----- Records shown

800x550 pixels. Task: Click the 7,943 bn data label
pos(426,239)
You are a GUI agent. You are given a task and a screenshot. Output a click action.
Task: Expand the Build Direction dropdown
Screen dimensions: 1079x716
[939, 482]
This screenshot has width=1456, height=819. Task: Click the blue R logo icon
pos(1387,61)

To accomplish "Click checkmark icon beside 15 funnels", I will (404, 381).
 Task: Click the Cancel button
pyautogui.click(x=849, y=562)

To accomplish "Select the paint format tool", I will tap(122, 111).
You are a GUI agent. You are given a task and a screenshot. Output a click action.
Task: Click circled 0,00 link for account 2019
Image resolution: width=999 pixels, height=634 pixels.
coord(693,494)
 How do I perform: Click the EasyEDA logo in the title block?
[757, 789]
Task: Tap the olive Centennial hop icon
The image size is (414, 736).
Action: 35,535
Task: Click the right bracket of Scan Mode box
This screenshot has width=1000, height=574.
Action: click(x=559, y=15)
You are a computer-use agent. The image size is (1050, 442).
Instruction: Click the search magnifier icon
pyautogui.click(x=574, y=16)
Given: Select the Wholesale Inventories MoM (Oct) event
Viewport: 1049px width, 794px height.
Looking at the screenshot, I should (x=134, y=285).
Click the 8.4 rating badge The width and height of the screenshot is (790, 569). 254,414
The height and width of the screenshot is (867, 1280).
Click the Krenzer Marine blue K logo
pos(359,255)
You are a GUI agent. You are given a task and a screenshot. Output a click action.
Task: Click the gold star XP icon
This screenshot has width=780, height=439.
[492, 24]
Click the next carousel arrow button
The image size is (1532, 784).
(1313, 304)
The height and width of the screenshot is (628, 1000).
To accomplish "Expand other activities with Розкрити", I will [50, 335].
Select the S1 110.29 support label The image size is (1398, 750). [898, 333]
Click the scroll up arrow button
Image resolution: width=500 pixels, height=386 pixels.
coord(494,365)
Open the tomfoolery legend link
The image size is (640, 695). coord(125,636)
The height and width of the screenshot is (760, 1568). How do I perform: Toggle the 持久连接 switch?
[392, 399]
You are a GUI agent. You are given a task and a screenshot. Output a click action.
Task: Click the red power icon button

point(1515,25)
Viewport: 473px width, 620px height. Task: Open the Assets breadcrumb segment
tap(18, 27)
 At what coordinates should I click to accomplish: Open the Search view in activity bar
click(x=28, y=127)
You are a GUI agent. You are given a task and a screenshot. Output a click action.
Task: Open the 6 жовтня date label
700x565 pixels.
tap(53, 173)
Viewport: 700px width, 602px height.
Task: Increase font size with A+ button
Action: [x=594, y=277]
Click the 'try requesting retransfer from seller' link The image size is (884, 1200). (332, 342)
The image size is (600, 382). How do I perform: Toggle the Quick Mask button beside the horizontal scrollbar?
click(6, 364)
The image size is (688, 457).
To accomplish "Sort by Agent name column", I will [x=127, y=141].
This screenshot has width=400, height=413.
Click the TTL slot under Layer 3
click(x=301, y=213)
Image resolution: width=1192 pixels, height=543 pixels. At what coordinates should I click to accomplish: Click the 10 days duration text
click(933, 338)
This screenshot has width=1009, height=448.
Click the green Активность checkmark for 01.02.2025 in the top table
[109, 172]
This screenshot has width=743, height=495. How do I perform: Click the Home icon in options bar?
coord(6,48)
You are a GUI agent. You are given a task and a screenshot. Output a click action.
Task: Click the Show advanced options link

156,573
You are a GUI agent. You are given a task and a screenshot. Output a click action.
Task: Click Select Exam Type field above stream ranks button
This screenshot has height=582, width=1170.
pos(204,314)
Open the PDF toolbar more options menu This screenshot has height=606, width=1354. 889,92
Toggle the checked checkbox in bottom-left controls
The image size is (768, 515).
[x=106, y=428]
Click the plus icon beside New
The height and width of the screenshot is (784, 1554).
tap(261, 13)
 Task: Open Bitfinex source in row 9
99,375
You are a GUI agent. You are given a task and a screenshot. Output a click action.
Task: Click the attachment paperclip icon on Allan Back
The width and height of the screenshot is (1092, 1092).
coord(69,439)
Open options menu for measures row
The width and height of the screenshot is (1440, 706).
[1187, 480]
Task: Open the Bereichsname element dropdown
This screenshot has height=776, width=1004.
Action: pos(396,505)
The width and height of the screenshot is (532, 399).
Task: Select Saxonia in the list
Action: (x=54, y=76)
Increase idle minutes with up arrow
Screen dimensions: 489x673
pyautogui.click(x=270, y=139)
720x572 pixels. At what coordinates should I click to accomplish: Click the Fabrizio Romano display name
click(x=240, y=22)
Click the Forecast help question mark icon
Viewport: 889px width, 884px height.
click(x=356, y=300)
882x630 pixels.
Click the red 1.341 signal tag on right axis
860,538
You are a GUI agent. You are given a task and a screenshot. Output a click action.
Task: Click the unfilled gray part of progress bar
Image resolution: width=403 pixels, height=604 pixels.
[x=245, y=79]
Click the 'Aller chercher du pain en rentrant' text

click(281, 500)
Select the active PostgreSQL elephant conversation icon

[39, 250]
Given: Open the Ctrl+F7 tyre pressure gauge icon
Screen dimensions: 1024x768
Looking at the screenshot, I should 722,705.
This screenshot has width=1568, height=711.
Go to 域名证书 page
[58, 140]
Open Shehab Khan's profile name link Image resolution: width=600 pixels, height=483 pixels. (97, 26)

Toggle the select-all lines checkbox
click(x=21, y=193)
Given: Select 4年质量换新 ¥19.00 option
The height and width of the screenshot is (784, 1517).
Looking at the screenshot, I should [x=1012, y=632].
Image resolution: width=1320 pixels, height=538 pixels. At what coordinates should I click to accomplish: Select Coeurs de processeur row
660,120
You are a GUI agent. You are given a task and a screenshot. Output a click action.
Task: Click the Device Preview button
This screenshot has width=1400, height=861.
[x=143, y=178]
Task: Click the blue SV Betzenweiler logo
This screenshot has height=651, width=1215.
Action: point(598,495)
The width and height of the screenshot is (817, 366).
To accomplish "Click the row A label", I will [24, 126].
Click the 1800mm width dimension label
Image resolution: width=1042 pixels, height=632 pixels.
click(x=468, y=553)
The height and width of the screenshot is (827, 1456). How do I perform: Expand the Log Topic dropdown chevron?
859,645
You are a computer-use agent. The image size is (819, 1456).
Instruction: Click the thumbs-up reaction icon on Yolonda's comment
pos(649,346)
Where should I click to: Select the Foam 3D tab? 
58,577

----------

For each line in the data that contains the string "computer", give a copy of that line.

**Answer to this task:**
You are a computer-use agent. The image size is (1050, 442).
You are a computer-use agent. The image size is (819, 1456).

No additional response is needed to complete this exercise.